- _REQUIRED WORK_: Nothing but the lines from the one with "The height and width of the screenshot is (957, 957)." through the end of the material should be retyped, word for word and without pictures.

- _RECORD EXTRACTS_:
--
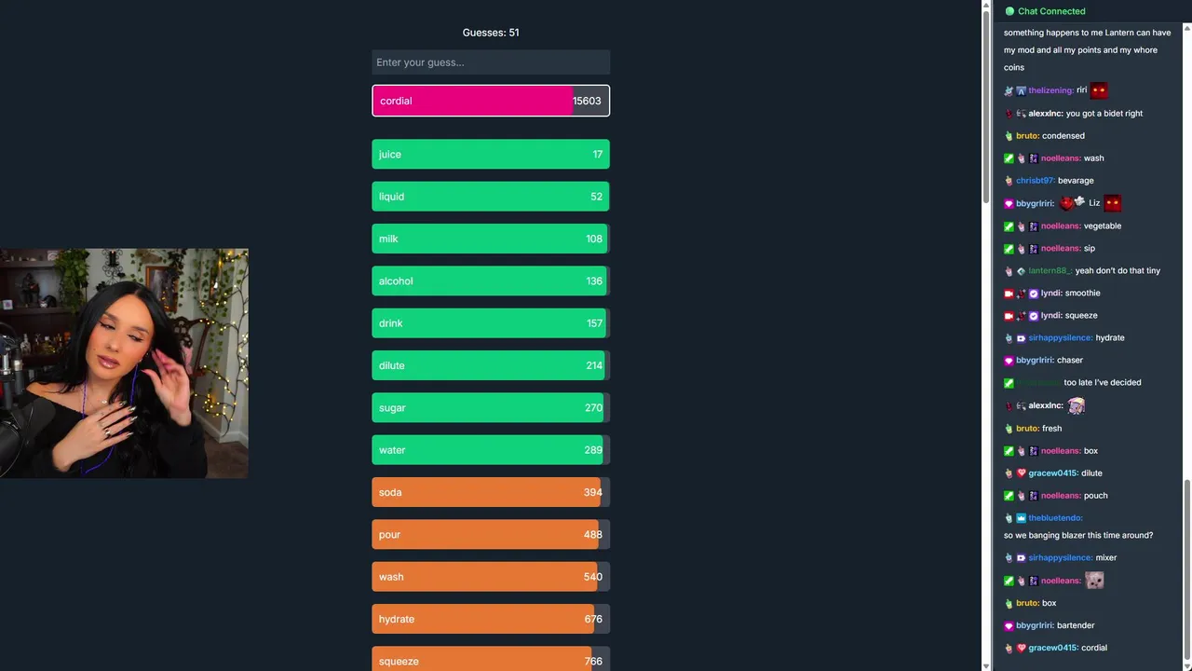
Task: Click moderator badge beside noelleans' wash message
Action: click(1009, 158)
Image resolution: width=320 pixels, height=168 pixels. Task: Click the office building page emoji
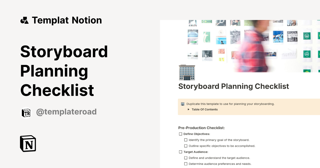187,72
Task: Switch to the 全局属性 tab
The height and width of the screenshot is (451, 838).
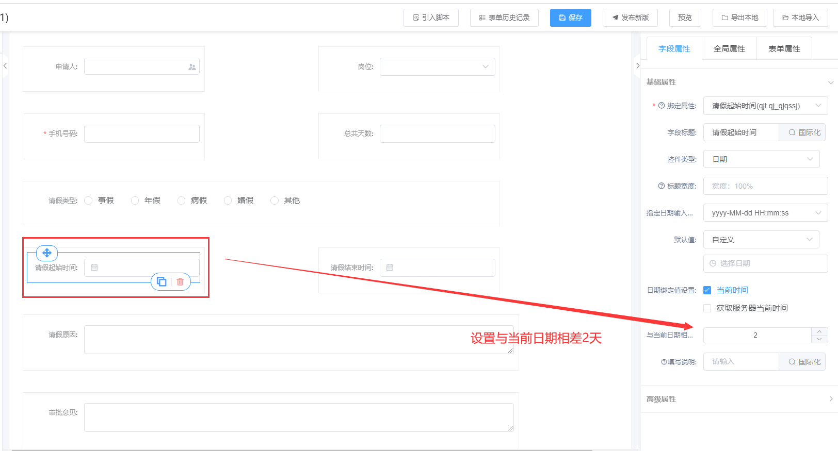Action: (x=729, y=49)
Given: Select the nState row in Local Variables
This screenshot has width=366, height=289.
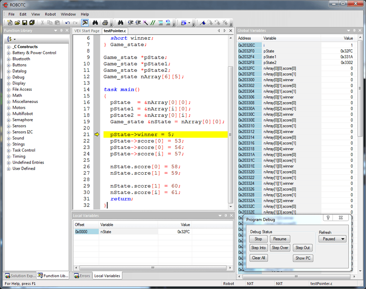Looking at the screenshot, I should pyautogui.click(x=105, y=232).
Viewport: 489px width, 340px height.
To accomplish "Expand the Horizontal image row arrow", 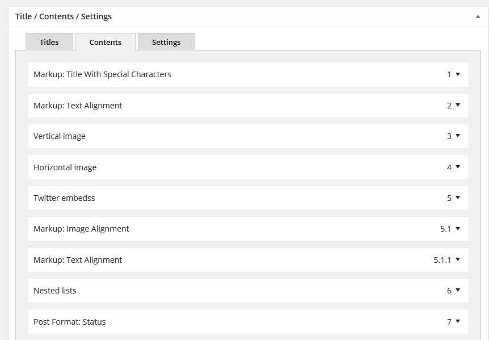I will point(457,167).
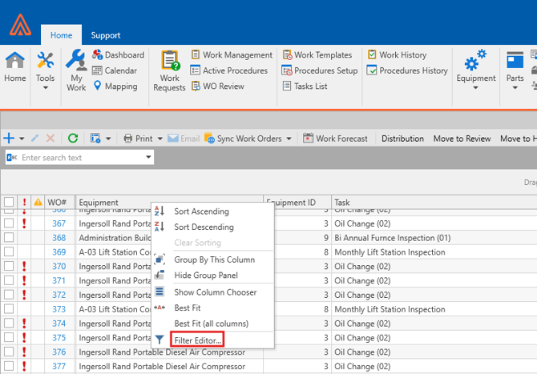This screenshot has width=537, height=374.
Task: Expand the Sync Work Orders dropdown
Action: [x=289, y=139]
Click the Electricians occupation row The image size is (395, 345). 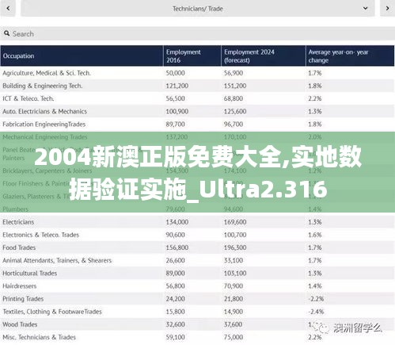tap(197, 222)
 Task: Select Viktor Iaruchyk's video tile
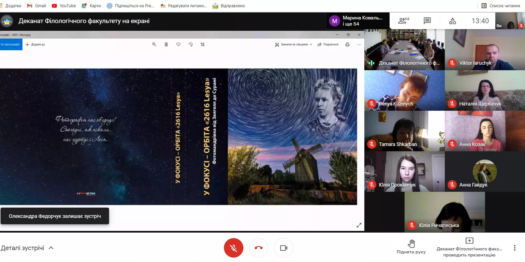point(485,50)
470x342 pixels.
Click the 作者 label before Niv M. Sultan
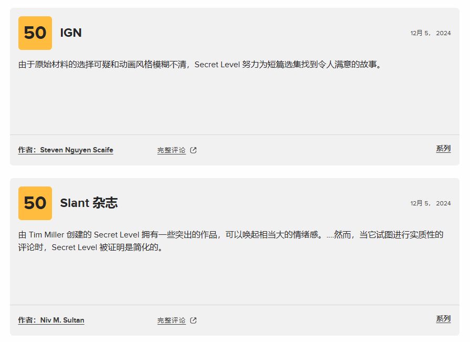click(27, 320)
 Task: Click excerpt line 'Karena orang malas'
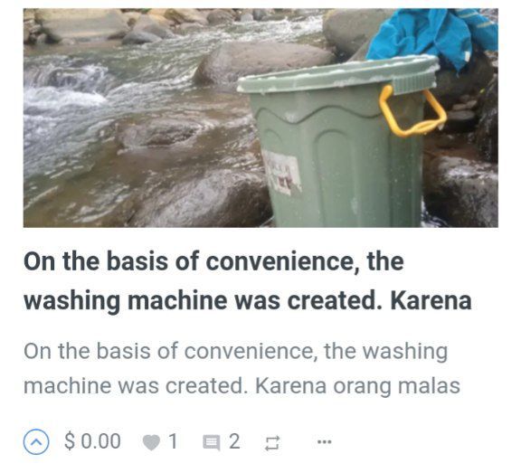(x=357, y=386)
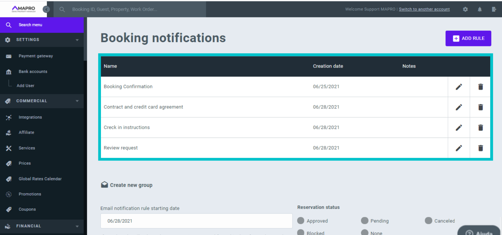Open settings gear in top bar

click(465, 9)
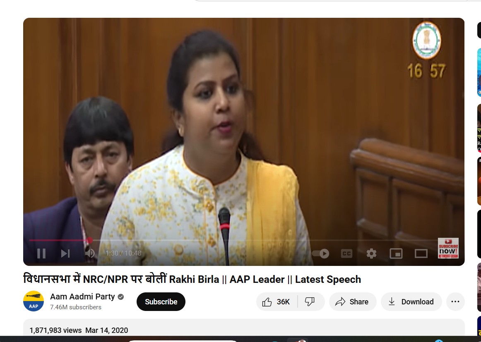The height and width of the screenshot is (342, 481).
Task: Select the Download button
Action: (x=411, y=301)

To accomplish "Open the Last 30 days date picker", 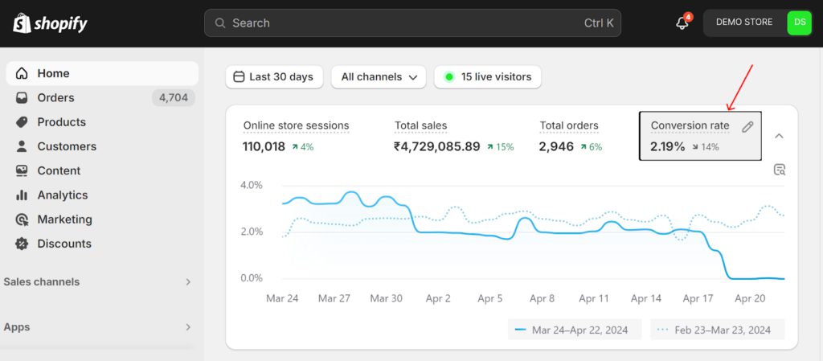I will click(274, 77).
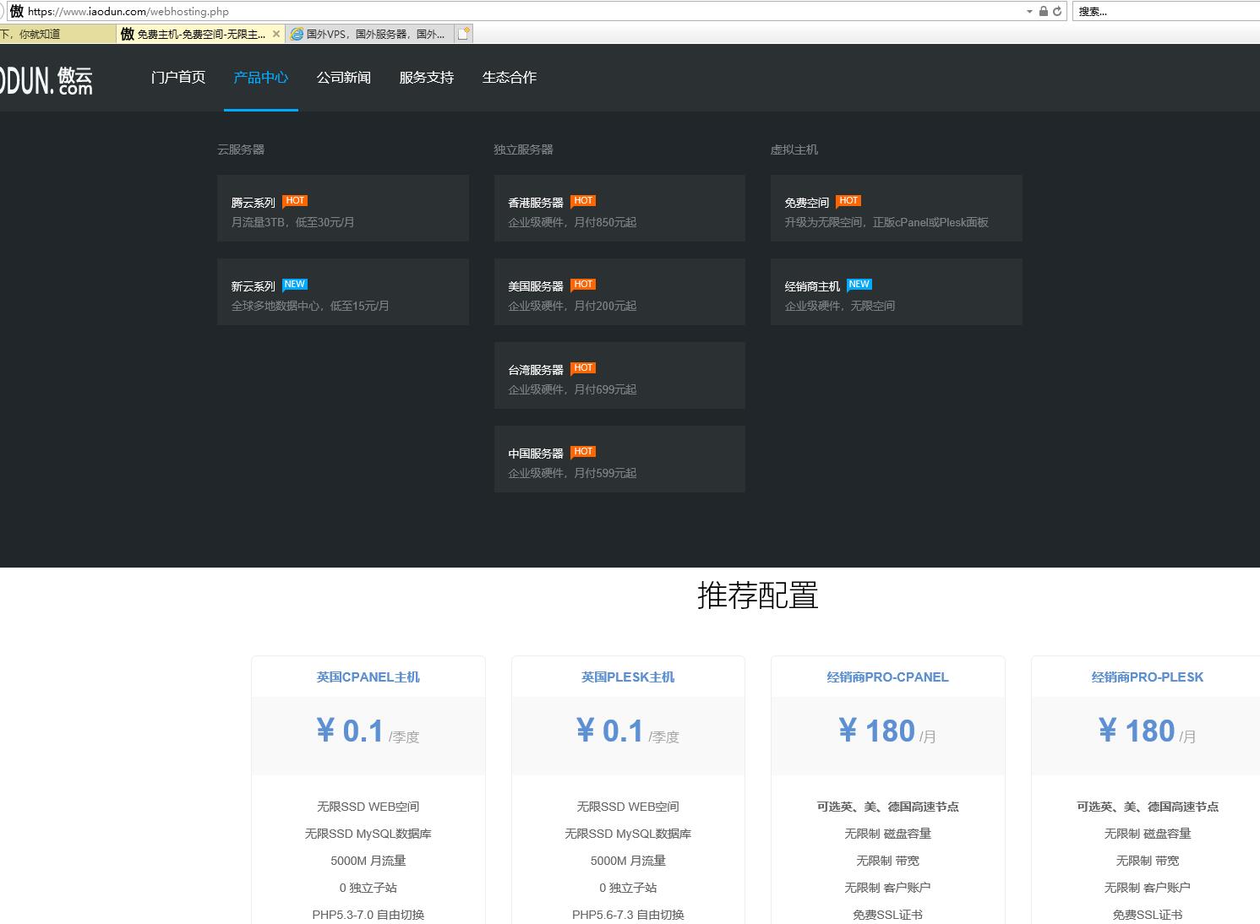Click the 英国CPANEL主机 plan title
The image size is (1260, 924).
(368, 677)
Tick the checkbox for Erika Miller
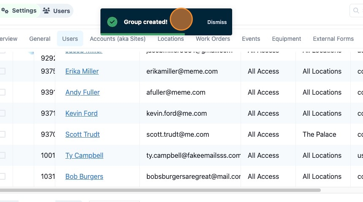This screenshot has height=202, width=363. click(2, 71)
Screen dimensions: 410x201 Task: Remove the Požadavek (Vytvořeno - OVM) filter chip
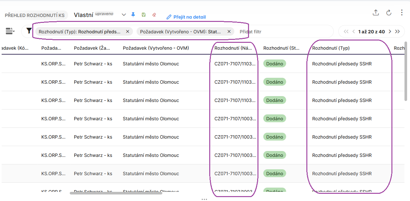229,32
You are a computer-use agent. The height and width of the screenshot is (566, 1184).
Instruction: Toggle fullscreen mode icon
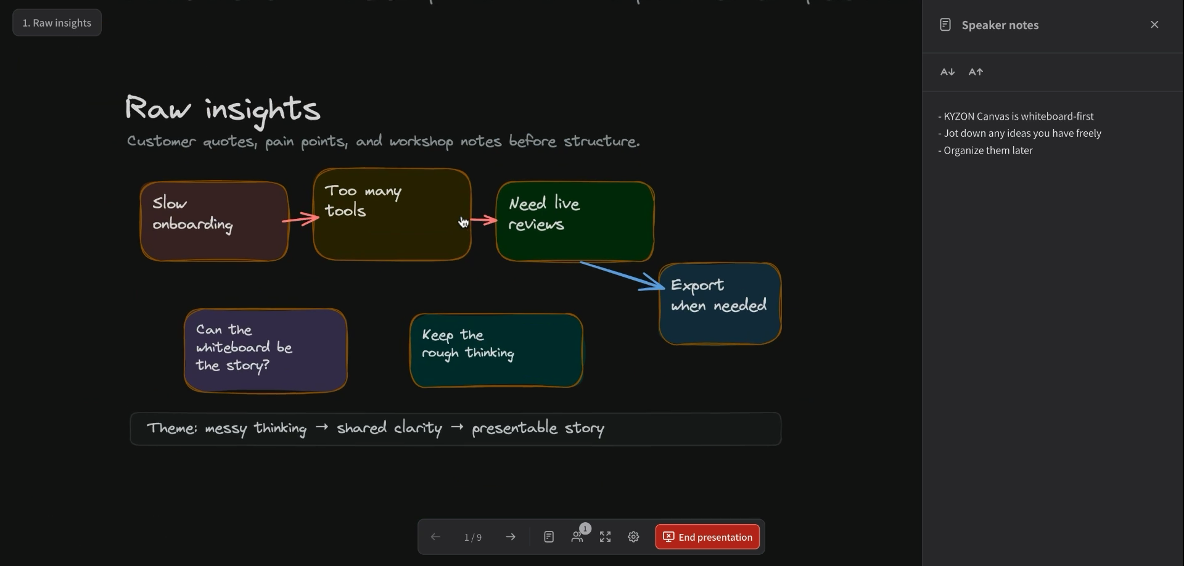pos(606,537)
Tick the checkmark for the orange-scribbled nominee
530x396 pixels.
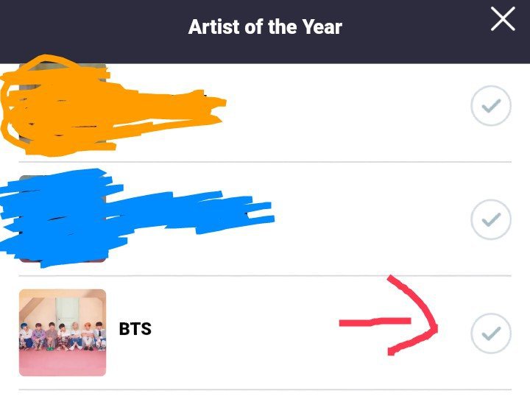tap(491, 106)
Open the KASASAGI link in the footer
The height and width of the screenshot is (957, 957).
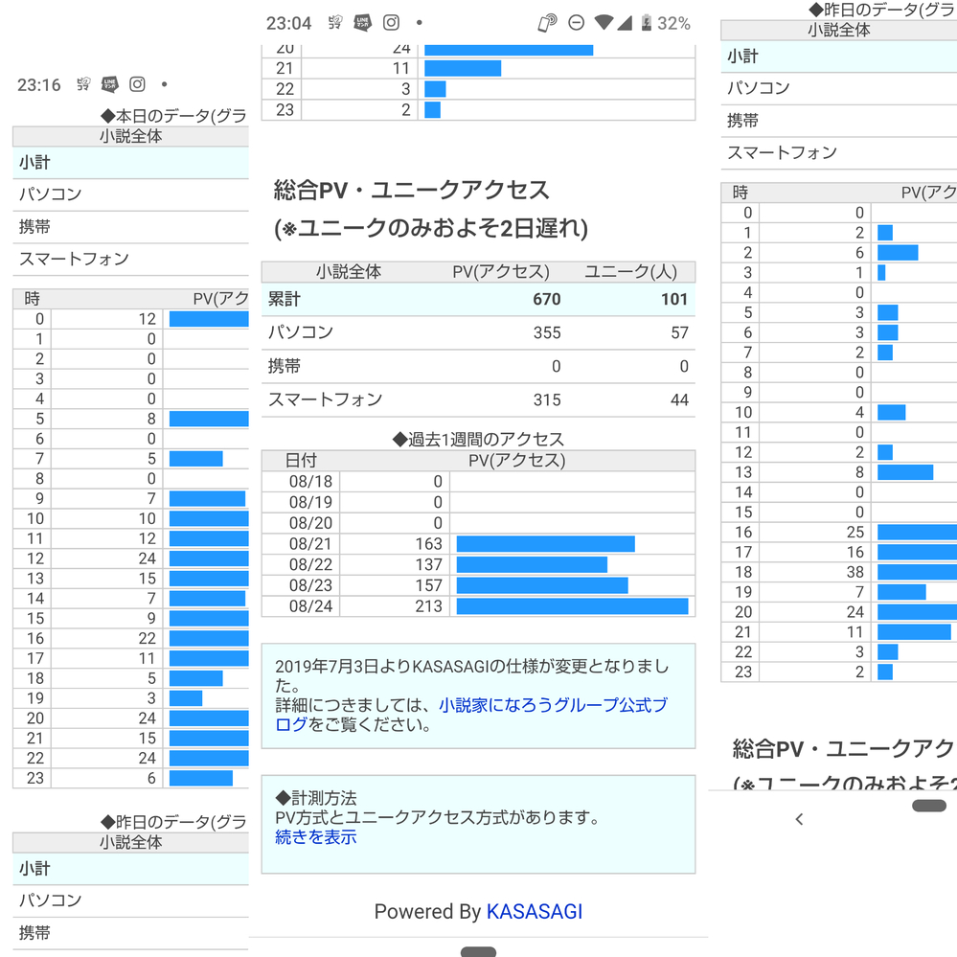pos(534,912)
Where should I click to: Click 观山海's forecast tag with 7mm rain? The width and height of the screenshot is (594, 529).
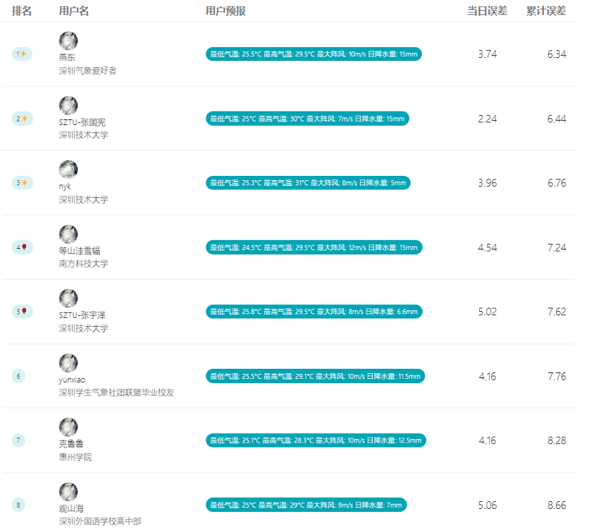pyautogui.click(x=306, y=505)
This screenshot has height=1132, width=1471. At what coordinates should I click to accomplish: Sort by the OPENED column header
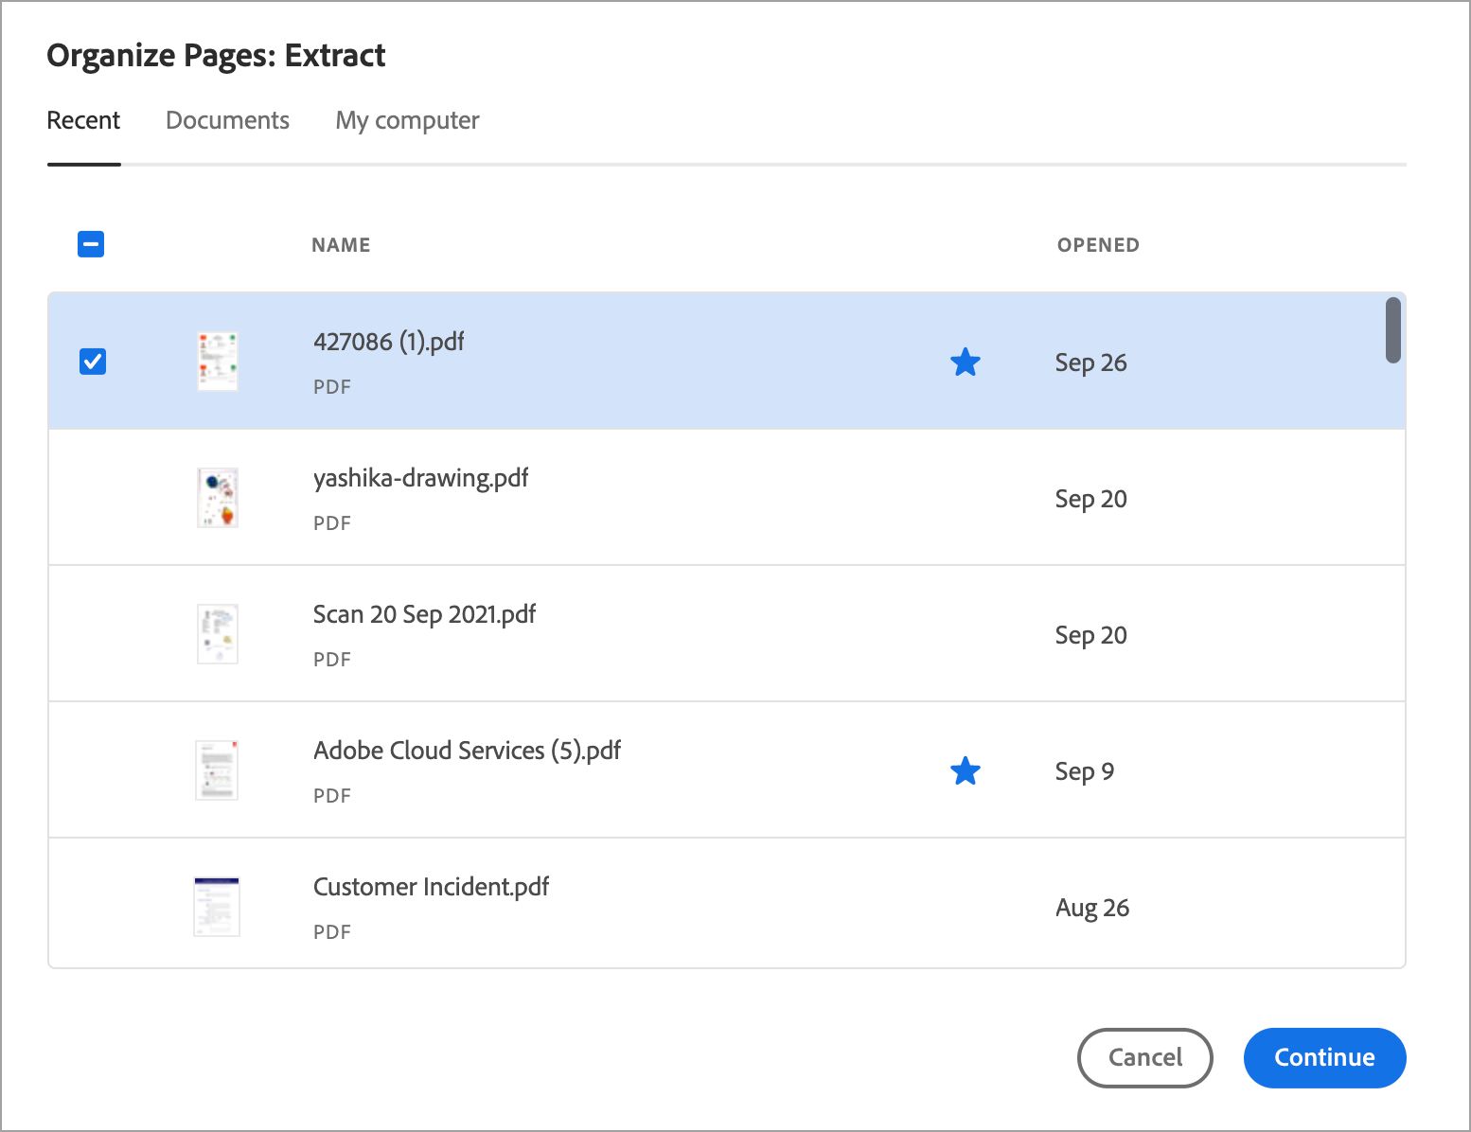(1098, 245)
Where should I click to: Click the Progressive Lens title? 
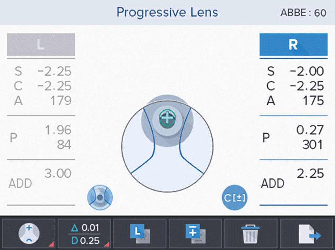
--
- _REPLY TO THE TASK_:
The height and width of the screenshot is (957, 957).
pos(534,912)
Where should I click to: Click 观山海's forecast tag with 7mm rain? The width and height of the screenshot is (594, 529).
pyautogui.click(x=306, y=505)
This screenshot has height=1132, width=1471. At what coordinates should I click to accomplish: Sort by the OPENED column header
(1098, 245)
Where should I click to: Click the Progressive Lens title? 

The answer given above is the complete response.